Records from a data collection

----------

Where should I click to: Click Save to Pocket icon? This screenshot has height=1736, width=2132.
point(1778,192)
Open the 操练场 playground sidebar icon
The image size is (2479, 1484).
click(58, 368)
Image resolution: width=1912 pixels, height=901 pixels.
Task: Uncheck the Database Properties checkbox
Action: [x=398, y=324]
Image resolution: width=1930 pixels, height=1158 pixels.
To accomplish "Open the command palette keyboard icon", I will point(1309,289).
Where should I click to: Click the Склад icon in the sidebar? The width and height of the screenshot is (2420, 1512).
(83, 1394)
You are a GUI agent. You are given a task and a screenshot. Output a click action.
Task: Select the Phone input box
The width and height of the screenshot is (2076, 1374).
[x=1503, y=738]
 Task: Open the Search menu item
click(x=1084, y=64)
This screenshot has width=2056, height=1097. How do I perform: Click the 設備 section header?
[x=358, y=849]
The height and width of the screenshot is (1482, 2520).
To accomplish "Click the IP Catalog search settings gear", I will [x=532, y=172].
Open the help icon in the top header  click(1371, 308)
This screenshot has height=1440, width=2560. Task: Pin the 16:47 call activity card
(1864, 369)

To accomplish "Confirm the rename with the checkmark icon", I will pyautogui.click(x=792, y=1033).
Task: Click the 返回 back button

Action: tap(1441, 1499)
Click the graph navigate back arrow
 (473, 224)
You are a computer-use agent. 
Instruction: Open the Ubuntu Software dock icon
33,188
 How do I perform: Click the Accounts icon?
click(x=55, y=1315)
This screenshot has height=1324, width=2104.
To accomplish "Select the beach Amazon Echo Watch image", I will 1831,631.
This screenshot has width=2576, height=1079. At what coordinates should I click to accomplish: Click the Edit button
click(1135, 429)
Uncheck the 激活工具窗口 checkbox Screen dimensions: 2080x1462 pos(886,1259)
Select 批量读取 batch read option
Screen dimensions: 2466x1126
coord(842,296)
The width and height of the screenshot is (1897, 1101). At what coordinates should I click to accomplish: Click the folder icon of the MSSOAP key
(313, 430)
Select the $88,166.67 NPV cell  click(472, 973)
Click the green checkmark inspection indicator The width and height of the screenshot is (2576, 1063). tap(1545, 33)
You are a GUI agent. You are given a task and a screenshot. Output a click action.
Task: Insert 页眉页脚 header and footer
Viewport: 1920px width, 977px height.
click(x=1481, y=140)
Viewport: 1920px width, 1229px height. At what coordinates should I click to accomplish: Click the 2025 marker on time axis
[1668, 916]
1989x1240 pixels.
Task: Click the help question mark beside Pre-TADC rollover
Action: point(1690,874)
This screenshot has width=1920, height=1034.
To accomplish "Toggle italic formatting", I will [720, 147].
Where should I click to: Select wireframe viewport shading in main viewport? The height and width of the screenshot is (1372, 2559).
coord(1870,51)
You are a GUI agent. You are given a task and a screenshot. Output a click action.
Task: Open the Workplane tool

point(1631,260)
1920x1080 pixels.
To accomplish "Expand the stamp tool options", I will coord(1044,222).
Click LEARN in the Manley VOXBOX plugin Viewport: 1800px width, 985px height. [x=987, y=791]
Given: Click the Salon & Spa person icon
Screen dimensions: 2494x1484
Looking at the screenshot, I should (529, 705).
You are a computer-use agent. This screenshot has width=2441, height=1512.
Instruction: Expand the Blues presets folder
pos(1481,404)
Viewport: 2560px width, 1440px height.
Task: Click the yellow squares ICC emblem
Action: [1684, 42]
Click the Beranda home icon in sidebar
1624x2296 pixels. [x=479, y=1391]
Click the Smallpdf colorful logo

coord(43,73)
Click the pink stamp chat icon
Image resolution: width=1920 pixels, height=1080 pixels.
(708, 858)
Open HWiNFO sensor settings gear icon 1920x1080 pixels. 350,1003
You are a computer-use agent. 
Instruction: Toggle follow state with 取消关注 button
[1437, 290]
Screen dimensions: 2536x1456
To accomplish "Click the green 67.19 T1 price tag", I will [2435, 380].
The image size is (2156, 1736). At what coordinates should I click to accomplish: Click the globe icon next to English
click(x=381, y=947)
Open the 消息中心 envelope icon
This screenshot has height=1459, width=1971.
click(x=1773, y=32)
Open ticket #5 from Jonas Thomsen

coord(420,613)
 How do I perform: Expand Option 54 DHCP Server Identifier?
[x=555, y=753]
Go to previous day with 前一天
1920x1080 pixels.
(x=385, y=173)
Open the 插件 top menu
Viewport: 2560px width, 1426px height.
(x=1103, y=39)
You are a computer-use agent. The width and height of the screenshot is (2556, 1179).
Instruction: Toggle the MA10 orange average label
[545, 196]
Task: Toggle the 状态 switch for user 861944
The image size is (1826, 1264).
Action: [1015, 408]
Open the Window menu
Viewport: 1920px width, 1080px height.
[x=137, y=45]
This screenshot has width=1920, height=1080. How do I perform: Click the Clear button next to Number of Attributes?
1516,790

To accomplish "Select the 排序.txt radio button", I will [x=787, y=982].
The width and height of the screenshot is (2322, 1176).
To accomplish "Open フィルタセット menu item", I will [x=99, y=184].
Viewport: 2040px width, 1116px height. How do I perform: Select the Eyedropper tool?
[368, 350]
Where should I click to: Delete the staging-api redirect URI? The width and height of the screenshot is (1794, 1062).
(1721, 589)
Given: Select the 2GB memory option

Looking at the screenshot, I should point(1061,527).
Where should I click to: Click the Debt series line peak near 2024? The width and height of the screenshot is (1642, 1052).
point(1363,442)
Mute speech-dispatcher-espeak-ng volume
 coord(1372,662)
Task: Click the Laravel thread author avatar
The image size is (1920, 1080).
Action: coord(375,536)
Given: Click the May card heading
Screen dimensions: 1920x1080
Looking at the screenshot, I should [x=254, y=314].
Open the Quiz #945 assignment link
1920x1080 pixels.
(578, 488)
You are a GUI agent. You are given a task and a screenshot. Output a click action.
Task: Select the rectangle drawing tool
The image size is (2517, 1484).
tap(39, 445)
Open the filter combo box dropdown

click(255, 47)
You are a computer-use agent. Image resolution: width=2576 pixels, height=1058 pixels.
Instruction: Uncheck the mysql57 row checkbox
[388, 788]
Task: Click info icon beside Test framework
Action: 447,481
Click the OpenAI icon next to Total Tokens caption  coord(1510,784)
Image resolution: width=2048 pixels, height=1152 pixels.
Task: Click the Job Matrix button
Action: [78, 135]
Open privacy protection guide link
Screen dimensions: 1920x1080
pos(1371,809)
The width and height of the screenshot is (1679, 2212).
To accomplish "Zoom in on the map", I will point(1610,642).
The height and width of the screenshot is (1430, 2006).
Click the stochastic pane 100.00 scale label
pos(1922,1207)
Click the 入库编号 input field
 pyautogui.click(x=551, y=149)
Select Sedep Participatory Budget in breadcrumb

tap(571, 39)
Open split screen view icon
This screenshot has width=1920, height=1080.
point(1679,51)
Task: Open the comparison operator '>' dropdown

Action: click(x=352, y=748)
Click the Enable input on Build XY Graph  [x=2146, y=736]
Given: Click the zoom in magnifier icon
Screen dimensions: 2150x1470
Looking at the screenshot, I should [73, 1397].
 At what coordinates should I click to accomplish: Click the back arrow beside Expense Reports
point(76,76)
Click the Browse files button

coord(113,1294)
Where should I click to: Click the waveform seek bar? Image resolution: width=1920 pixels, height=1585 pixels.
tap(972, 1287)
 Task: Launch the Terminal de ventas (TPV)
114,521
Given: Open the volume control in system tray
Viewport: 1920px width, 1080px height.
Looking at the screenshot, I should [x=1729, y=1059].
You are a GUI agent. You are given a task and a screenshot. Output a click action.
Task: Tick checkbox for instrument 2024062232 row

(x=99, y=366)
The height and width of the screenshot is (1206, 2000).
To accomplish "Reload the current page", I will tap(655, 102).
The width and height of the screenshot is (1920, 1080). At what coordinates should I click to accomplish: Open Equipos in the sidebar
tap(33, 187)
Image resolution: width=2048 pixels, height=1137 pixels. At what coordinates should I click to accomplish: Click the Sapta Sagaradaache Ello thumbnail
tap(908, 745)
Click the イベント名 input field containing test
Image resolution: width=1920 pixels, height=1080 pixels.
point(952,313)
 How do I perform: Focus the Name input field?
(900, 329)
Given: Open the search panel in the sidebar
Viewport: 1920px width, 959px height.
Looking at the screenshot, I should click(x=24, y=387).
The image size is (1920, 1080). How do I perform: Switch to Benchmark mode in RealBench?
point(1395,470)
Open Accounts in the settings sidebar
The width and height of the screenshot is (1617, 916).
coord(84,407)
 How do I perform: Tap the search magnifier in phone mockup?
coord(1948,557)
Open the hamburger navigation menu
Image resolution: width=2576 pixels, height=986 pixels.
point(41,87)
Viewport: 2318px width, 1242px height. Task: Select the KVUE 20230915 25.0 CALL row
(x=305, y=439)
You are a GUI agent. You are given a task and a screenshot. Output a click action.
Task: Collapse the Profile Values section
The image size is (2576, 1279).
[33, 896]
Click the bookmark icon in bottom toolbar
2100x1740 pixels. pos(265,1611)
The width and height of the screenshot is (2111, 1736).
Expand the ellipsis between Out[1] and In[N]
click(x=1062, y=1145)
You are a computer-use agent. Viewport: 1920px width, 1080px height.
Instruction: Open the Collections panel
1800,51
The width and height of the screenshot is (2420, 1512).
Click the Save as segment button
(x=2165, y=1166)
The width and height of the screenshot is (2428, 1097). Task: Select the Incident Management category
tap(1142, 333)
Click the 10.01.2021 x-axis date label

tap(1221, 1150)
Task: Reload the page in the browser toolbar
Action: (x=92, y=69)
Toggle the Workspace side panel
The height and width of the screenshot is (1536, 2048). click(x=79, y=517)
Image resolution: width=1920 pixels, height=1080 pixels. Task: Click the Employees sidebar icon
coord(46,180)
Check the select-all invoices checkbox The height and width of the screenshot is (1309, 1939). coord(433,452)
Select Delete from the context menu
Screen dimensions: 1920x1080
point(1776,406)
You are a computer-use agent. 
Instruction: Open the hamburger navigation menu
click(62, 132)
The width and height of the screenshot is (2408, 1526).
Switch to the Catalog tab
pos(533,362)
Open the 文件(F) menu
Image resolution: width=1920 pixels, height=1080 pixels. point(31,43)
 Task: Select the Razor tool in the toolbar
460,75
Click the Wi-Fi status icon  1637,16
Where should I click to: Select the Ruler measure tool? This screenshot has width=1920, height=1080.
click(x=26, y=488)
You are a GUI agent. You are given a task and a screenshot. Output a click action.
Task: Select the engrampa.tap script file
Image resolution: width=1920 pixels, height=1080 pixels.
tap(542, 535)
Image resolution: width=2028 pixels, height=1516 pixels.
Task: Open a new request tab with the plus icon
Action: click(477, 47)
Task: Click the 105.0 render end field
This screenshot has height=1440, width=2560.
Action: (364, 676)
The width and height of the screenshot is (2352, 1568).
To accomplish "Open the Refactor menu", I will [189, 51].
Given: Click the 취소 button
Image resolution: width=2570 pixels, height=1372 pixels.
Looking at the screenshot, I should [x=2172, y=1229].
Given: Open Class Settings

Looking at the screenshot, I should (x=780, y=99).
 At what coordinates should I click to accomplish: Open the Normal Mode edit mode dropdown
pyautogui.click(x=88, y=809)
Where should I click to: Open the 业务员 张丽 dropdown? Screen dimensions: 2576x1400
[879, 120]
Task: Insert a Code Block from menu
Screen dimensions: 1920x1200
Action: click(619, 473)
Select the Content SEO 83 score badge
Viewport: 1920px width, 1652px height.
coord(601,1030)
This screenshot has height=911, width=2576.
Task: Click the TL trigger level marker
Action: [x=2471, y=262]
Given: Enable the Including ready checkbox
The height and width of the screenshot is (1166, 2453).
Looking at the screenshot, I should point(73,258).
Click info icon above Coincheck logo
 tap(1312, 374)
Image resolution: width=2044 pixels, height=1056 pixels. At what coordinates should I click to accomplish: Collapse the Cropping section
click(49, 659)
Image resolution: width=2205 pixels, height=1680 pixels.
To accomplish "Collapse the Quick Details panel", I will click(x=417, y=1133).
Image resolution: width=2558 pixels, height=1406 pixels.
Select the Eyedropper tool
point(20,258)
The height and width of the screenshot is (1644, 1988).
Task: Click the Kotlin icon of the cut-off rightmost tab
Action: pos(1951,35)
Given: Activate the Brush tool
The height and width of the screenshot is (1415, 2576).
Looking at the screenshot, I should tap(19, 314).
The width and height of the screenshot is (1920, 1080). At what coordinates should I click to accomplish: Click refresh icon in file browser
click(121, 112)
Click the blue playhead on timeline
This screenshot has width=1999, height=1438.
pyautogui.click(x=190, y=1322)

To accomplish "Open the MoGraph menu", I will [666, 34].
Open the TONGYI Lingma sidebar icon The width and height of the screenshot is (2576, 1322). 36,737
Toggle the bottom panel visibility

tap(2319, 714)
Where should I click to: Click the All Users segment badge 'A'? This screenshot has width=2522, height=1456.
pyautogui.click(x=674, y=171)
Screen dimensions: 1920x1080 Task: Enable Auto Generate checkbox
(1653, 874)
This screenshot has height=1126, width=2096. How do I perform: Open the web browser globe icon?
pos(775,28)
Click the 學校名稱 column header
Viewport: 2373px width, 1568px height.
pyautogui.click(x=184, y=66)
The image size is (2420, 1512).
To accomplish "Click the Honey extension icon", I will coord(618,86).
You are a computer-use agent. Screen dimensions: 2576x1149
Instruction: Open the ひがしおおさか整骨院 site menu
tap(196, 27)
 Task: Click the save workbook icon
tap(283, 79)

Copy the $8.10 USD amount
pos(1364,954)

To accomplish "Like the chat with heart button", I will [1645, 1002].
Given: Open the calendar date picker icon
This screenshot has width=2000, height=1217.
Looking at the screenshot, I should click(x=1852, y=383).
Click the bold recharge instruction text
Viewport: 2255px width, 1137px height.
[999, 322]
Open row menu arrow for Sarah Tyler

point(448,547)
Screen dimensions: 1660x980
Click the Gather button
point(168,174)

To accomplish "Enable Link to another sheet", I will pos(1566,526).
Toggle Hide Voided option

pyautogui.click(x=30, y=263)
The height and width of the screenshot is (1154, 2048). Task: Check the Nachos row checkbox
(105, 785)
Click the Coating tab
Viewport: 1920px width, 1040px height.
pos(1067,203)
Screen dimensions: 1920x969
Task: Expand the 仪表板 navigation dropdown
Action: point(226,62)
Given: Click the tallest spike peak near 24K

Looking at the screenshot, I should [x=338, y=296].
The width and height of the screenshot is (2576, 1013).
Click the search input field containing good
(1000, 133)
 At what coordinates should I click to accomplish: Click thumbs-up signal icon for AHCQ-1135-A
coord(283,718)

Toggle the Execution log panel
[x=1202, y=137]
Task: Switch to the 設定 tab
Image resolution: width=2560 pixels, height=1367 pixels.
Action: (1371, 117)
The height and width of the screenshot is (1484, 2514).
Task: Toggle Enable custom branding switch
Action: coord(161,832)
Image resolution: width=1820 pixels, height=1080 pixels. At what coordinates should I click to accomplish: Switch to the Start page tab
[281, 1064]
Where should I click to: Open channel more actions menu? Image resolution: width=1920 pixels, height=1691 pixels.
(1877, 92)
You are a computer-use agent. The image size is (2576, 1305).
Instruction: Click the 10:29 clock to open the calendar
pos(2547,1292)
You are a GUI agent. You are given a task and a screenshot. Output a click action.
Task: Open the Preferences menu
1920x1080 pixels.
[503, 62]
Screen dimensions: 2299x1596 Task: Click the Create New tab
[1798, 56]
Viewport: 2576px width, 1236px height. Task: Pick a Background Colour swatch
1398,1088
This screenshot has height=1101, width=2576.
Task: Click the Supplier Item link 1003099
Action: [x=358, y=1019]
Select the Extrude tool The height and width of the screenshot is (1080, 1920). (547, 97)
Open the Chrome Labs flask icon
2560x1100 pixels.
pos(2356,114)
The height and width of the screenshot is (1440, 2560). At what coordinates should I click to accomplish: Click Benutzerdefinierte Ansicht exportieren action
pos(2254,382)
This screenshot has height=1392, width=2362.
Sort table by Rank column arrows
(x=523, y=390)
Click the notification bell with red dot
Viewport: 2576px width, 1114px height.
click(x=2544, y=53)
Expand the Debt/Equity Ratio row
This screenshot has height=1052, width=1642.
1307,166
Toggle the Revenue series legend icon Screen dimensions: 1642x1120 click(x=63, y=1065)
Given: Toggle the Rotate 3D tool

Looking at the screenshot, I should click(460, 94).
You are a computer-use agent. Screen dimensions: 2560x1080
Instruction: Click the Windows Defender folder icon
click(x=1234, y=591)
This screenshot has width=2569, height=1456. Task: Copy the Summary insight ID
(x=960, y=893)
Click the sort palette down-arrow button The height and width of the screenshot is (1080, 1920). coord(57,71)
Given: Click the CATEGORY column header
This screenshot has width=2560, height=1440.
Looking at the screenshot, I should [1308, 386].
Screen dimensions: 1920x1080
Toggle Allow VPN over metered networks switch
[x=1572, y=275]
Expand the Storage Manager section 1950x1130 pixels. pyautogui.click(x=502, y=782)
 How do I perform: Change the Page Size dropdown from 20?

----------

_WHAT IS EXPECTED:_ The required answer is the run of lines above, starting at the line with "Task: Click the Laravel thread author avatar" and ending at the line with "The height and width of the screenshot is (1430, 2006).", reproduced exactly with both ends.

_EXERCISE RESPONSE:_
Task: Click the Laravel thread author avatar
The image size is (1920, 1080).
Action: coord(375,536)
Given: Click the May card heading
Screen dimensions: 1920x1080
Looking at the screenshot, I should [x=254, y=314].
Open the Quiz #945 assignment link
1920x1080 pixels.
(578, 488)
You are a GUI agent. You are given a task and a screenshot. Output a click action.
Task: Select the rectangle drawing tool
The image size is (2517, 1484).
tap(39, 445)
Open the filter combo box dropdown

click(255, 47)
You are a computer-use agent. Image resolution: width=2576 pixels, height=1058 pixels.
Instruction: Uncheck the mysql57 row checkbox
[388, 788]
Task: Click info icon beside Test framework
Action: 447,481
Click the OpenAI icon next to Total Tokens caption  coord(1510,784)
Image resolution: width=2048 pixels, height=1152 pixels.
Task: Click the Job Matrix button
Action: [78, 135]
Open privacy protection guide link
Screen dimensions: 1920x1080
pos(1371,809)
The width and height of the screenshot is (1679, 2212).
To accomplish "Zoom in on the map", I will point(1610,642).
The height and width of the screenshot is (1430, 2006).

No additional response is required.